Directeur général de ASCCO
OPQTECC : Vous avez été élu membre du Conseil d’Administration de l’OPQTECC en tant que représentant ASCCO International. Pourquoi avez-vous souhaité rejoindre le Conseil d’Administration de l’OPQTECC ?
Depuis de nombreuses années, la cabinet Ascco International, coutier et conseil en assurance construction, que je représente, accompagne la profession des économistes en apportant sa vision et son analyse des risques et responsabilités pesant sur elle.

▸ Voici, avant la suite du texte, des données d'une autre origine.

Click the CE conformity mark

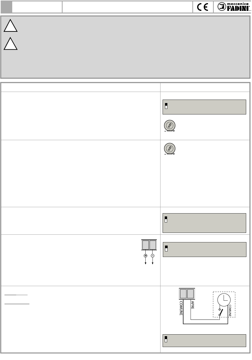[203, 7]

Dans cette continuité, il m’apparait important de suivre au plus près l’évolution des qualifications délivrées par l’OPQTECC afin d’apporter un éclairage assurantiel et dans le même temps mieux cerner les nouveaux besoins en termes de garanties.
OPQTECC : Quels sont vos objectifs et vos projets en tant que membre du Conseil d’Administration de l’OPQTECC ?

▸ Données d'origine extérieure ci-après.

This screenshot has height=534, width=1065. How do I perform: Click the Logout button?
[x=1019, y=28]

En ma qualité de courtier spécialisé dans le monde de la construction, mon ambition serait de mieux faire connaître l’OPQTECC auprès des assureurs construction afin de les sensibiliser plus encore à l’intérêt de faire des qualifications un critère de meilleure sélection des risques et de les prendre en considération encore plus sur un plan tarifaire.
OPQTECC : Qu’est-ce qui vous a incité à soutenir et promouvoir la qualification des entreprises de la construction?
L’accès et l’exercice des métiers de l’ingénierie de la construction ne faisant pas l’objet d’un cadre normatif, il nous semble essentiel qu’il existe des référentiels reconnus permettant de cerner le contour des missions de chaque professionnel. Ainsi, les qualifications sont essentielles pour atteindre cet objectif.
OPQTECC : Selon votre expérience, en quoi est-il intéressant pour les assureurs de travailler avec des entreprises qualifiées ?
Dans son approche du risque, l’assurance repose avant tout sur la confiance accordée à une entreprise. Lorsque celle-ci est qualifiée, qui plus est par un organisme tiers, indépendant et reconnu, cela démontre un niveau de compétence solide en termes de technicité, organisation et gouvernance.
Qui plus est dans un secteur où les garanties d’assurances sont complexes et les engagements de long terme, la qualification joue un rôle de signal de sérieux.
OPQTECC : Le Sénateur Jean Hingray a déposé une proposition de loi au Sénat rendant obligatoire le recours à un économiste de la construction qualifié et indépendant pour tout projet public d’équipement ou d’infrastructure d’un montant supérieur ou égal à 20 millions d’euros. Comment accueillez-vous cette proposition de loi ? Quelle est la position de l’ASCCO quant à cette proposition de loi ?
Je ne peux que souscrire à cette initiative qui plus est dans la période d’inflation que nous traversons. Elle permet de prévenir les dérives de coût de construction et de clarifier et mettre en avant le rôle de l’économie de la construction dans la commande publique.
Son efficacité dépendra moins du principe que de sa traduction opérationnelle (qualification, seuils, articulation des missions).